### What you should do
No picture should appear in the copy. Transcribe exactly, and only, the lines from the one with "Screen dimensions: 1567x679" through the last line of the data below.

### Recorded data

========================================

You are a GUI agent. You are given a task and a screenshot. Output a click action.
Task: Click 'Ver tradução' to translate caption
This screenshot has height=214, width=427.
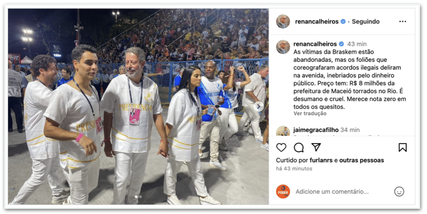[x=310, y=113]
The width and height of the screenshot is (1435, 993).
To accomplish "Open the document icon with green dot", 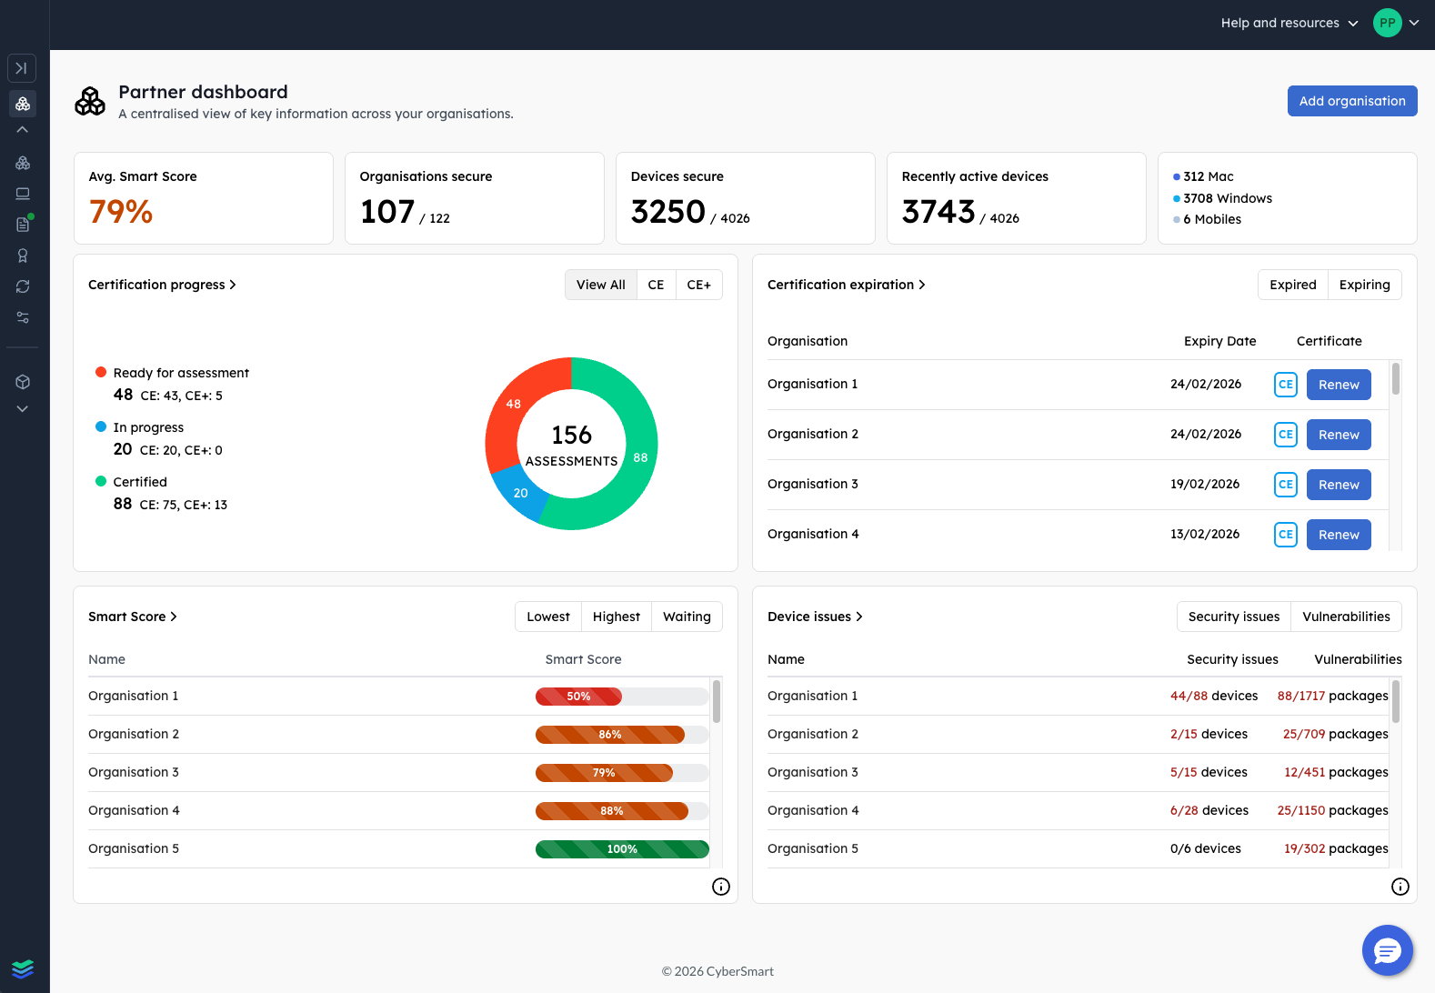I will (x=23, y=225).
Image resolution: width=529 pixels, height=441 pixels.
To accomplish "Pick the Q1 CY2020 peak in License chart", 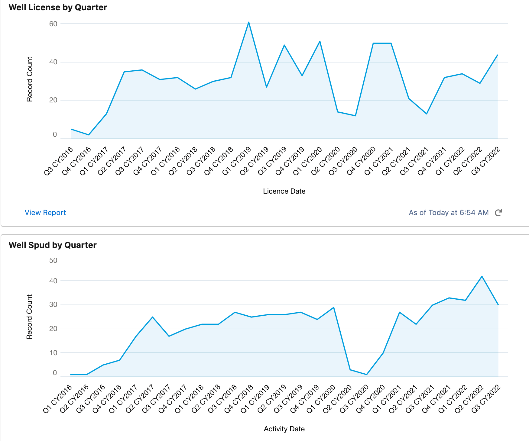I will click(320, 41).
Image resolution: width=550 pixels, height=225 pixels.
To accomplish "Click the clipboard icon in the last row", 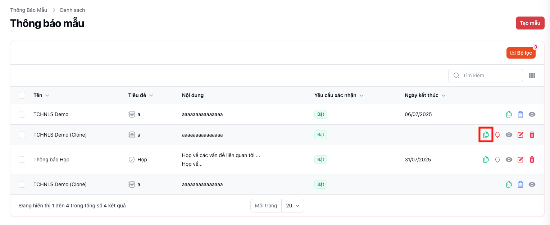I will pyautogui.click(x=520, y=184).
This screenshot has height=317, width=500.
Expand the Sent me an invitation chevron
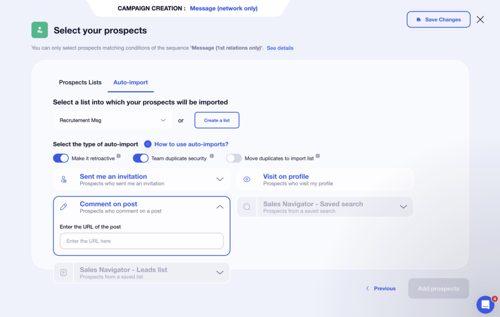(x=220, y=179)
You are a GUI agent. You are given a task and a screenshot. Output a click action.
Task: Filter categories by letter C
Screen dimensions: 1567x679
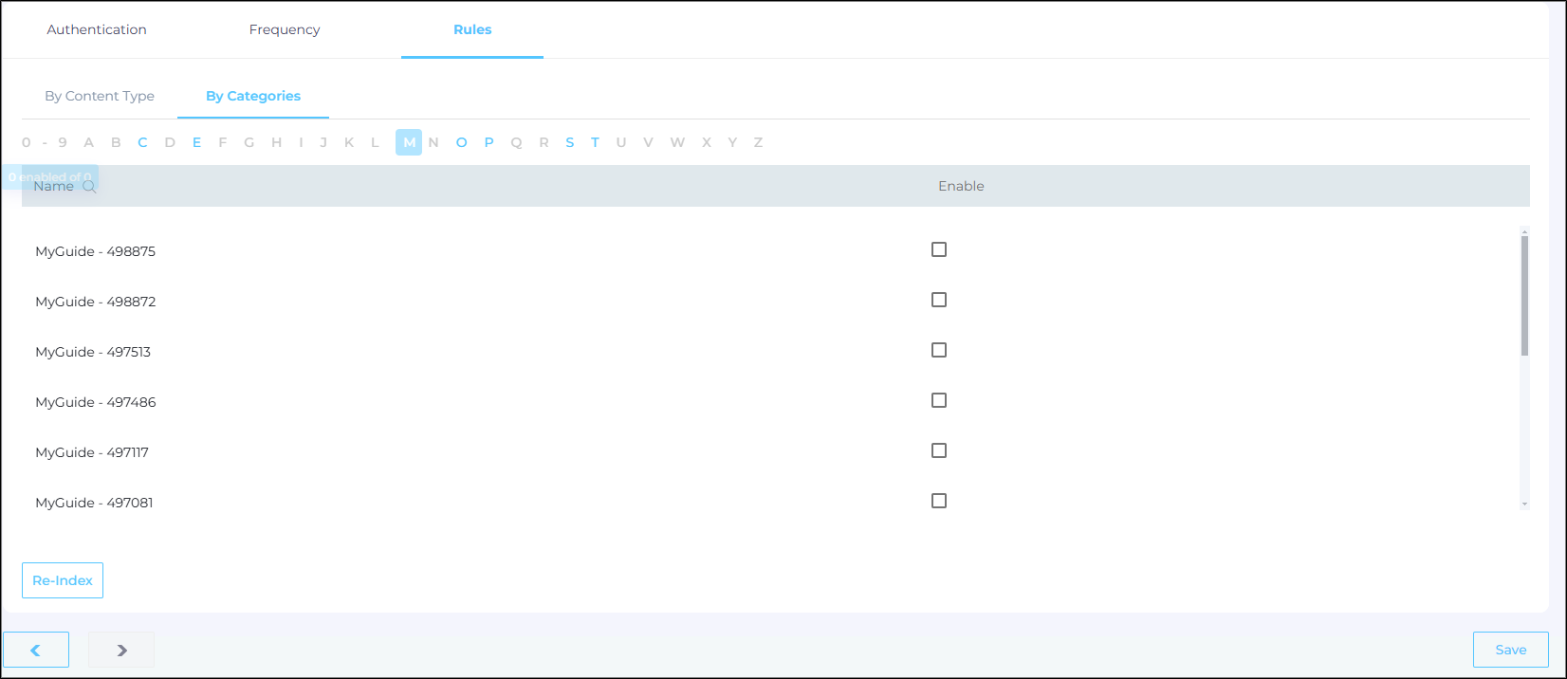pyautogui.click(x=142, y=142)
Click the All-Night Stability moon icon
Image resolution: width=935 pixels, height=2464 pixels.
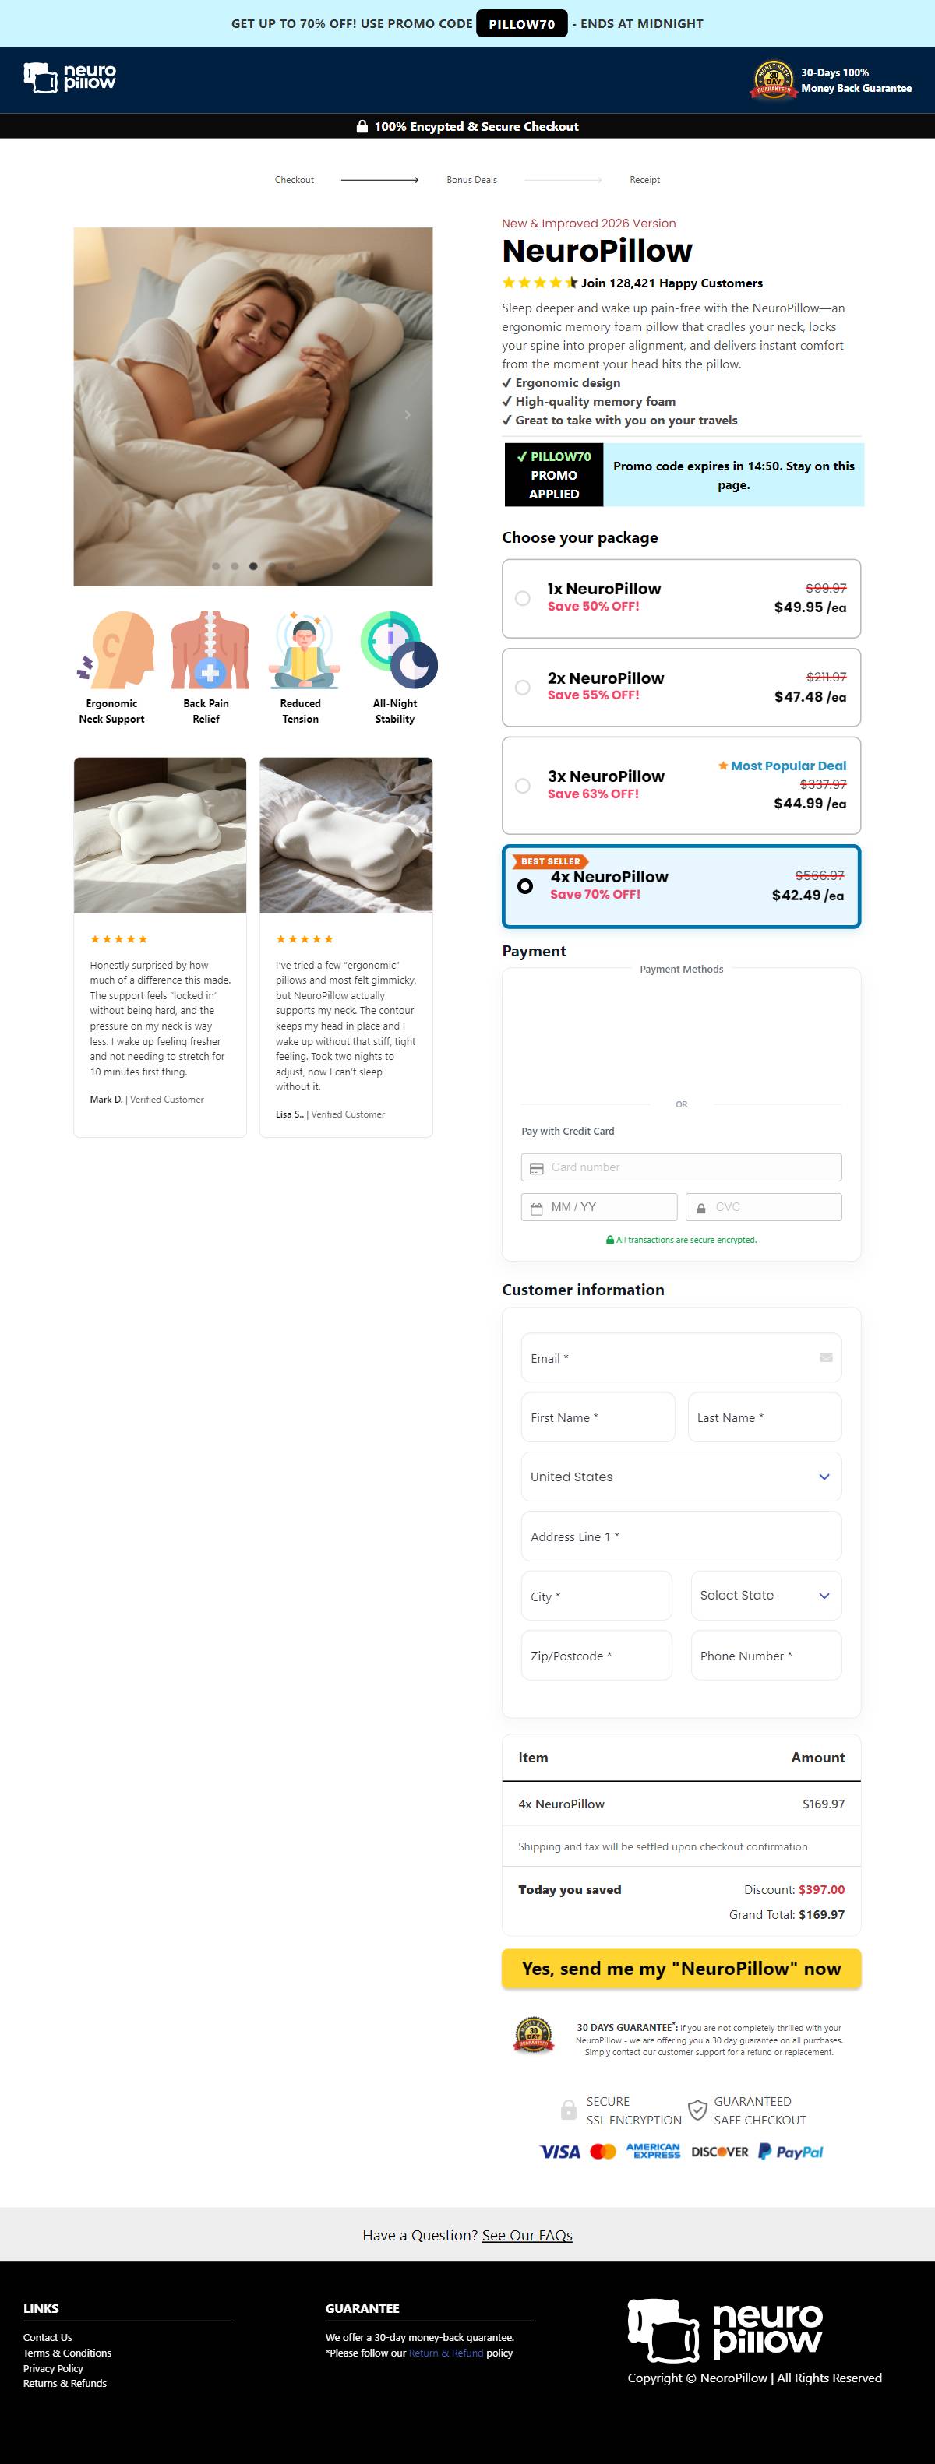click(x=398, y=650)
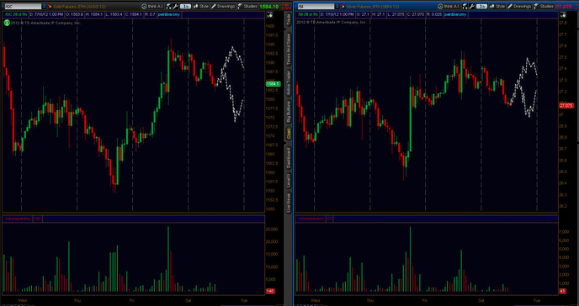Click the /SI symbol input field

tap(315, 7)
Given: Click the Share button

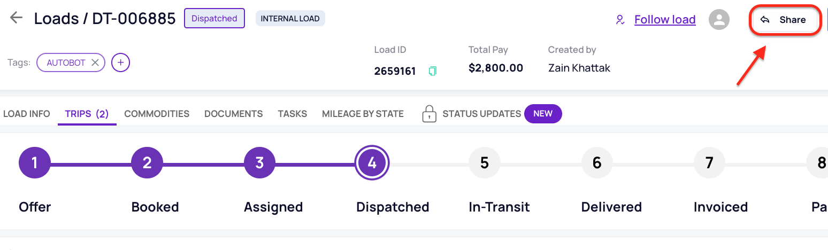Looking at the screenshot, I should coord(785,20).
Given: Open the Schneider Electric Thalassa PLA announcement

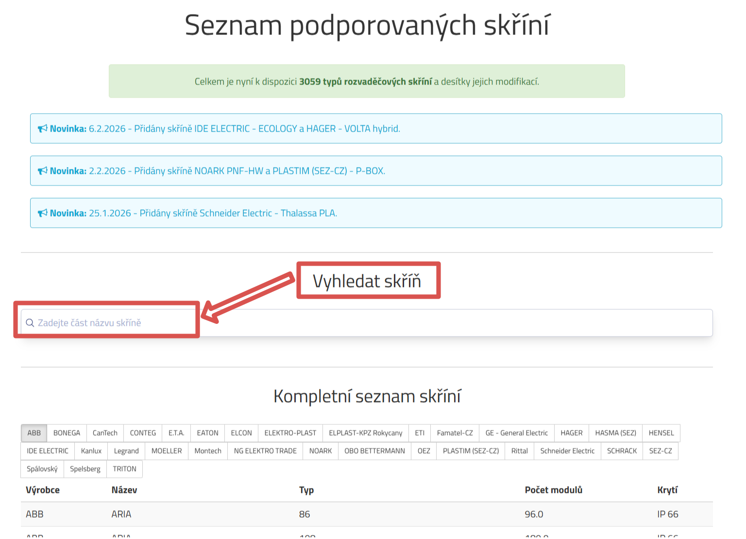Looking at the screenshot, I should pos(213,213).
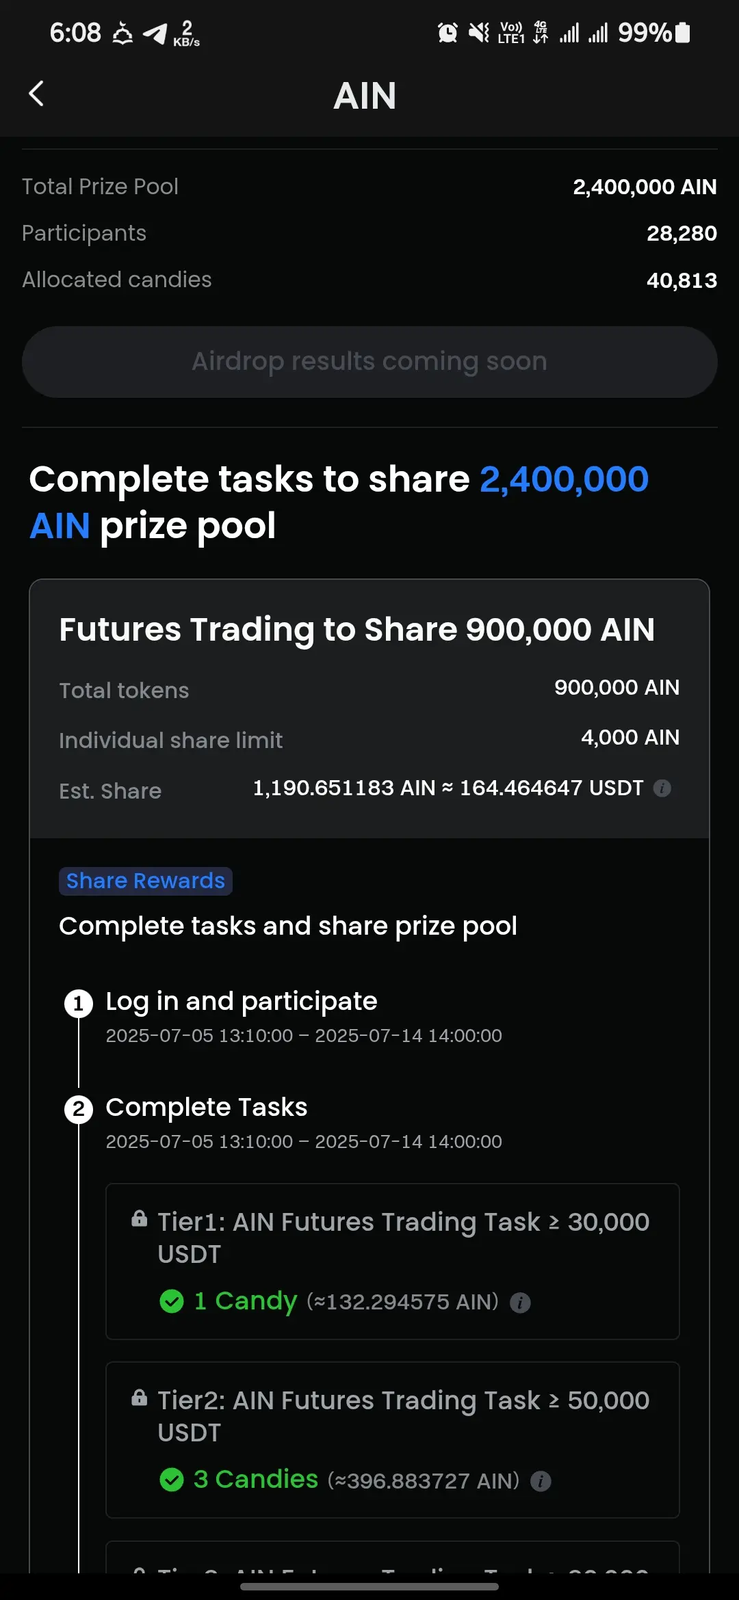Tap the Share Rewards tag
Image resolution: width=739 pixels, height=1600 pixels.
click(146, 881)
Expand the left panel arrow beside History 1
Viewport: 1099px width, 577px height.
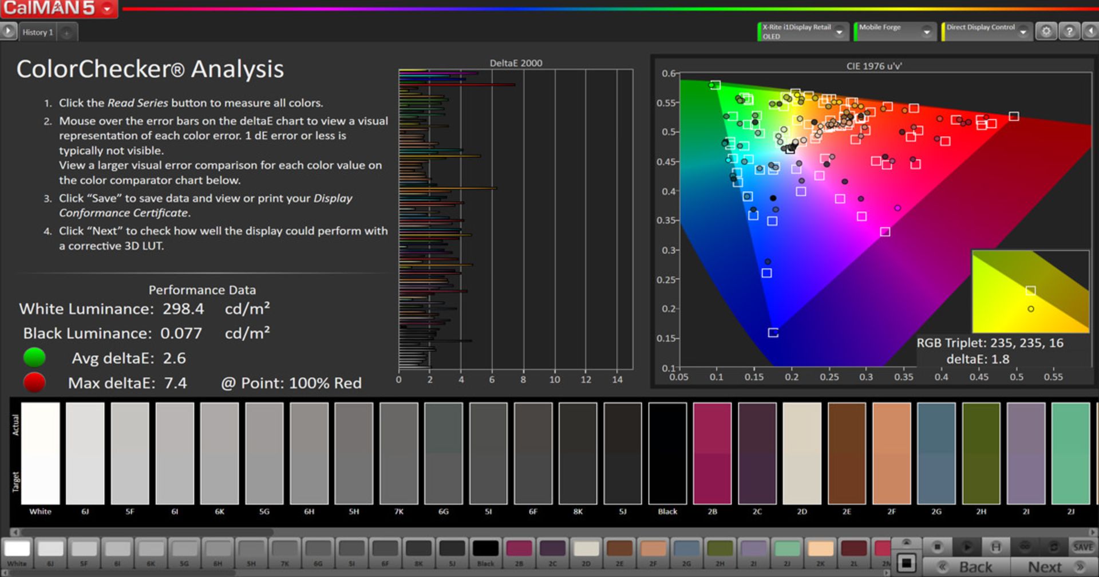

========================================

### Problem solution
Screen dimensions: 1567x679
pyautogui.click(x=142, y=142)
Click the All-Night Stability moon icon
Image resolution: width=935 pixels, height=2464 pixels.
click(x=398, y=650)
Click the /SI symbol input field

tap(315, 7)
Given: Click the Share button

Looking at the screenshot, I should coord(785,20).
Given: Open the Schneider Electric Thalassa PLA announcement

Looking at the screenshot, I should pos(213,213).
Tap the Share Rewards tag
Image resolution: width=739 pixels, height=1600 pixels.
click(146, 881)
Expand the left panel arrow beside History 1
Viewport: 1099px width, 577px height.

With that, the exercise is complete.